▸ **原文摘录**:
● ● ● ● ● ● ●

116 Populating Next Right Pointers in Each Node **** 重要的题目

Given a binary tree

struct TreeLinkNode {
  TreeLinkNode *left;
  TreeLinkNode *right;
  TreeLinkNode *next;
}
Populate each next pointer to point to its next right node. If there is no next right node, the next pointer should be set to NULL.

Initially, all next pointers are set to NULL.

Note:

You may only use constant extra space.
Recursive approach is fine, implicit stack space does not count as extra space for this problem.
You may assume that it is a perfect binary tree (ie, all leaves are at the same level, and every parent has two children).
Example:

Given the following perfect binary tree,

     1
   /  \
  2    3
 / \  / \
4  5  6  7
After calling your function, the tree should look like:

     1 -> NULL
   /  \
  2 -> 3 -> NULL
 / \  / \
4->5->6->7 -> NULL
  • [x] ### 重要的是traversal order的选择
  • [x] ### recursion
  • [x] ### O(n) time and space
/**
 * Definition for binary tree with next pointer.

● ● ● ● ● ● ●

▸ **数据集记录**:
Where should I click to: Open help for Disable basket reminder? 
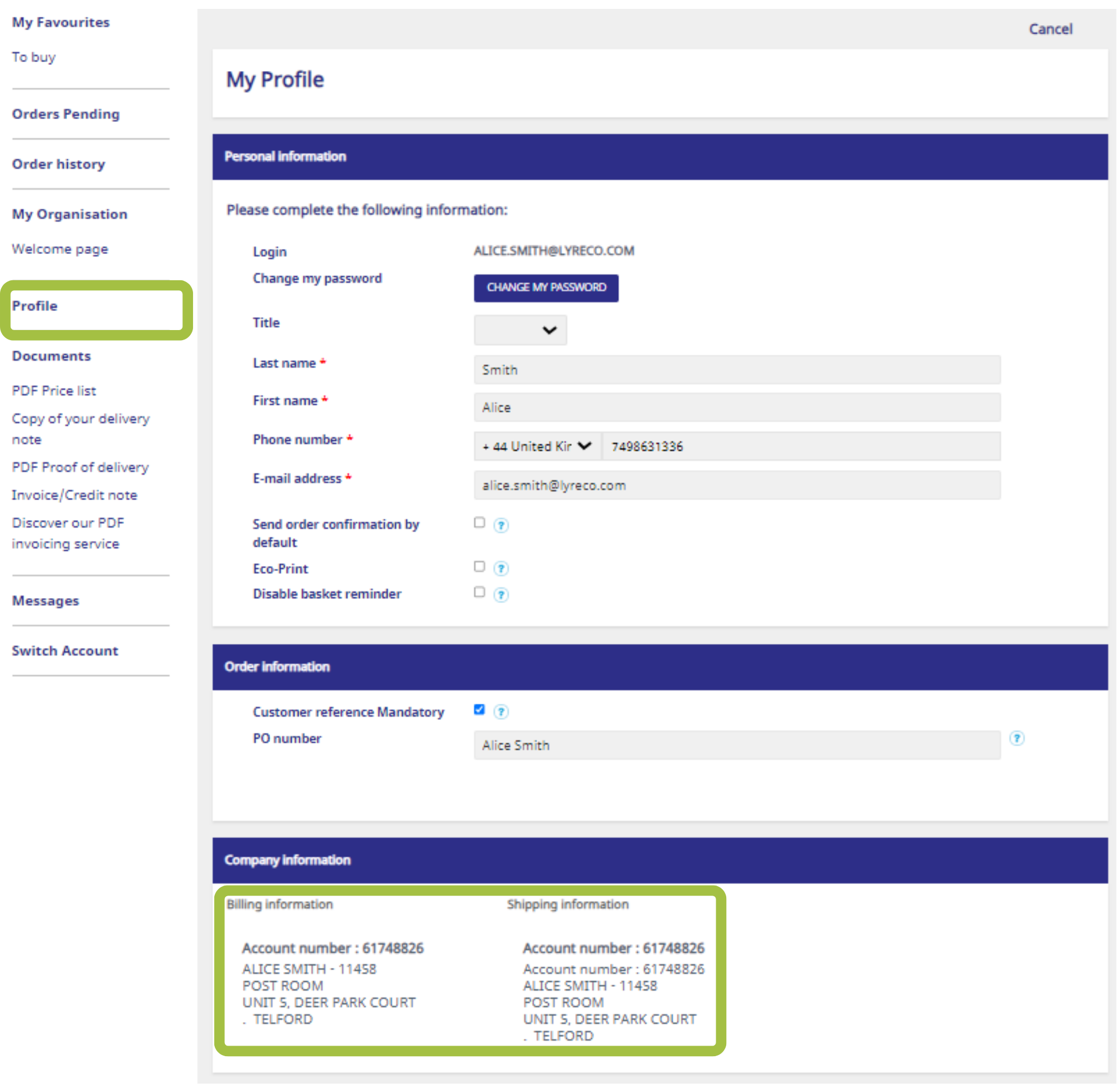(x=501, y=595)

● ● ● ● ● ● ●

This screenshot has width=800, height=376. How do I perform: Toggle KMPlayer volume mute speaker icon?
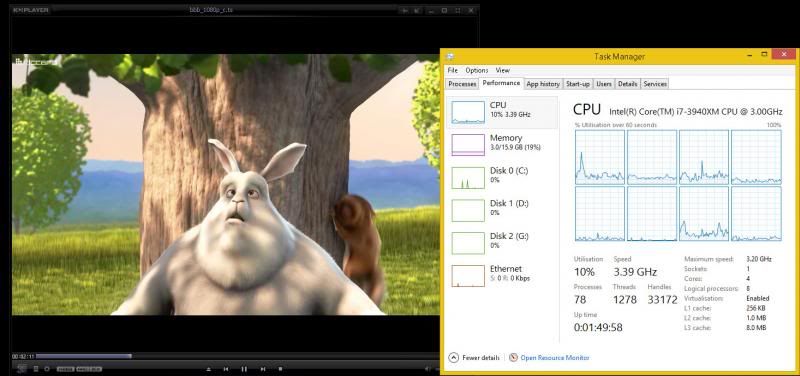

● ● ● ● ● ● ●

▸ **待办任务**:
A. 请把这道二叉树题目中从含有“Initially, all next”的词语开始、到“for this problem.”结束的那部分原样抄写下来。
B. 根据这道二叉树题目，可以假定给定的是哪种二叉树？
C. 用两句话概括这道二叉树题目。

▸ **参考答案**:
A.
Initially, all next pointers are set to NULL.

Note:

You may only use constant extra space.
Recursive approach is fine, implicit stack space does not count as extra space for this problem.

B. 完美二叉树，即所有叶子都在同一层，且每个父节点都有两个孩子。

C. 题目给定一棵带有 left、right 和 next 指针的二叉树，要求把每个 next 指针指向其右侧的下一个节点，若不存在则设为 NULL，而所有 next 指针初始时均为 NULL。解法只能使用常数额外空间，但可以用递归（隐式栈空间不计入额外空间），且可以假定该树为完美二叉树。